I had a childhood like many of my generation and before – long stretches of time spent outside engaged in unstructured play, free to roam and interact with nature, no gadgets or tools except my imagination and ingenuity. My husband and I were intentional in providing similar opportunities for our children. Making personal nature connections and having the freedom to explore and discover one’s own place in it is not just nostalgia of a bygone time. Nor is it a privilege of a select group. It should be considered a basic right of childhood and is a necessity for a healthy life.

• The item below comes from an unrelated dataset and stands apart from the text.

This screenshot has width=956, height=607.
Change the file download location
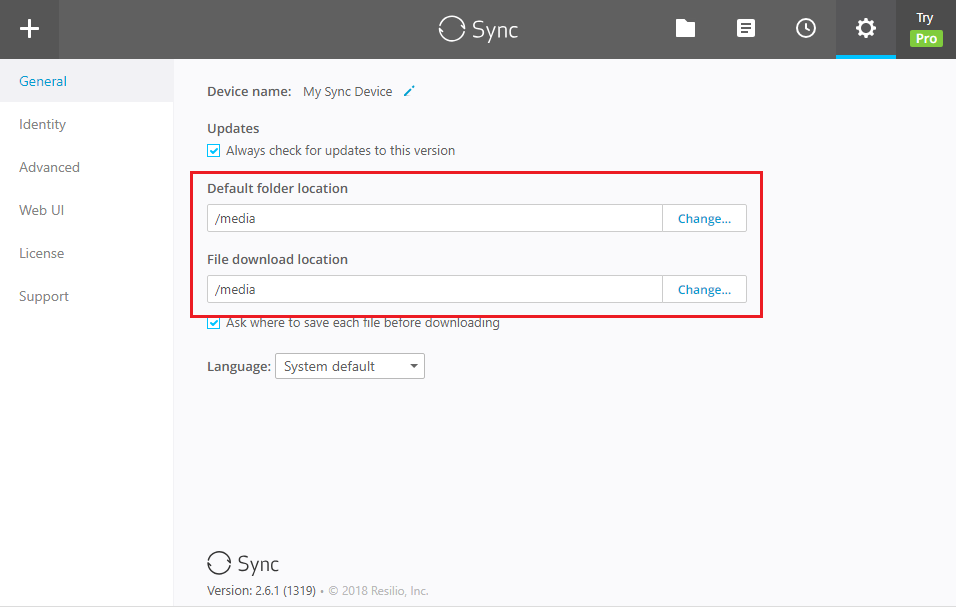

Increasing science-based evidence tells us that time spent in nature is good for us. A quick online search will lead you to some of the studies in a promising, growing collection. Benefits being reported include:

  • reduced stress and anxiety and lower risk of depression
  • improved blood pressure and cholesterol
  • better able to direct attention / focus
  • feeling more positive emotions and outlook on life
  • an increase in compassion, generosity and other prosocial behaviors.

For children who play in nature, some additional benefits have been noted including:

  • reduced risk of obesity and diabetes
  • decreased risk of developing near-sightedness and requiring glasses
  • reduced symptoms of attention deficit disorder
  • increased likeliness of engaging in imaginative / creative play & improvedcollaborative skills
  • enhancement of motor skills (balance & stability, coordination, agility)
  • improved awareness, reasoning and observational skills
  • increased autonomy and decision-making skills.

Why all the research? Because unstructured time in nature has become rarer and the natural places which children can claim for their own to become intimate with, to create new worlds in, to observe the ways of nature and just be are harder to find. Because we have become disconnected humans and our children are following suit. With a few basic tools, however, we can set children on the path to life-long nature connections. In the words of Richard Louv, it is up to us “to restore the broken bond between children and nature” and in the process we may just restore our own.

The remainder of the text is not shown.